<<<<

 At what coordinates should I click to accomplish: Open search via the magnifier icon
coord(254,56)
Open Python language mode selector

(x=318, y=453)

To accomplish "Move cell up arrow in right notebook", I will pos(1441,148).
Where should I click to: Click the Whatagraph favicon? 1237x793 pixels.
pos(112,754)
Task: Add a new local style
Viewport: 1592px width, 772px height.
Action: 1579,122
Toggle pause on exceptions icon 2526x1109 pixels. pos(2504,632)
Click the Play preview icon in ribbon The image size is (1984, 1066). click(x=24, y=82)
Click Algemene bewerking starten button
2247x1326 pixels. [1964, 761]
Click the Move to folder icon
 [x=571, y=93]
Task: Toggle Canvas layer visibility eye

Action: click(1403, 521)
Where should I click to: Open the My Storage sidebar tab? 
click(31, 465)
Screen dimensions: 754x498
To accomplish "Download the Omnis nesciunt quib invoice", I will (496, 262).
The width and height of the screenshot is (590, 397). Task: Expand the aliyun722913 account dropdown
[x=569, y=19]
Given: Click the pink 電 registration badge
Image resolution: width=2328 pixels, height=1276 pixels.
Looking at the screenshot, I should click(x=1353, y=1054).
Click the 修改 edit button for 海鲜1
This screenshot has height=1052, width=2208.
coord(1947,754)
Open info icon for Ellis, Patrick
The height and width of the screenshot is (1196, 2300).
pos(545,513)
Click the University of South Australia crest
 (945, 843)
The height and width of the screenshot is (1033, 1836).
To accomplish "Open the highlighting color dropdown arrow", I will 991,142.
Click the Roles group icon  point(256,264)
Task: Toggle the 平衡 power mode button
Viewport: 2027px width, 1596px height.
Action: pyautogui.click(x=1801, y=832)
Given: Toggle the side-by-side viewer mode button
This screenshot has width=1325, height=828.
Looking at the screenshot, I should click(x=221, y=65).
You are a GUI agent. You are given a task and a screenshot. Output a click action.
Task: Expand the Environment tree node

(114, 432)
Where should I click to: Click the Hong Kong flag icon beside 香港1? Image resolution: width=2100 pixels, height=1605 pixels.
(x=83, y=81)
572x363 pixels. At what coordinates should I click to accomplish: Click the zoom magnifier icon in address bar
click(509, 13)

>>>>

- _What you have to do_:
Transcription of the entire listing, word for word, is required.

- _Reply to the exercise_:
 At what coordinates should I click to accomplish: Open search via the magnifier icon
coord(254,56)
Open Python language mode selector

(x=318, y=453)

To accomplish "Move cell up arrow in right notebook", I will pos(1441,148).
Where should I click to: Click the Whatagraph favicon? 1237x793 pixels.
pos(112,754)
Task: Add a new local style
Viewport: 1592px width, 772px height.
Action: 1579,122
Toggle pause on exceptions icon 2526x1109 pixels. pos(2504,632)
Click the Play preview icon in ribbon The image size is (1984, 1066). click(x=24, y=82)
Click Algemene bewerking starten button
2247x1326 pixels. [1964, 761]
Click the Move to folder icon
 [x=571, y=93]
Task: Toggle Canvas layer visibility eye

Action: click(1403, 521)
Where should I click to: Open the My Storage sidebar tab? 
click(31, 465)
Screen dimensions: 754x498
To accomplish "Download the Omnis nesciunt quib invoice", I will (496, 262).
The width and height of the screenshot is (590, 397). Task: Expand the aliyun722913 account dropdown
[x=569, y=19]
Given: Click the pink 電 registration badge
Image resolution: width=2328 pixels, height=1276 pixels.
Looking at the screenshot, I should click(x=1353, y=1054).
Click the 修改 edit button for 海鲜1
This screenshot has height=1052, width=2208.
coord(1947,754)
Open info icon for Ellis, Patrick
The height and width of the screenshot is (1196, 2300).
pos(545,513)
Click the University of South Australia crest
 (945, 843)
The height and width of the screenshot is (1033, 1836).
To accomplish "Open the highlighting color dropdown arrow", I will 991,142.
Click the Roles group icon  point(256,264)
Task: Toggle the 平衡 power mode button
Viewport: 2027px width, 1596px height.
Action: pyautogui.click(x=1801, y=832)
Given: Toggle the side-by-side viewer mode button
This screenshot has width=1325, height=828.
Looking at the screenshot, I should click(x=221, y=65).
You are a GUI agent. You are given a task and a screenshot. Output a click action.
Task: Expand the Environment tree node

(114, 432)
Where should I click to: Click the Hong Kong flag icon beside 香港1? Image resolution: width=2100 pixels, height=1605 pixels.
(x=83, y=81)
572x363 pixels. At what coordinates should I click to accomplish: Click the zoom magnifier icon in address bar
click(509, 13)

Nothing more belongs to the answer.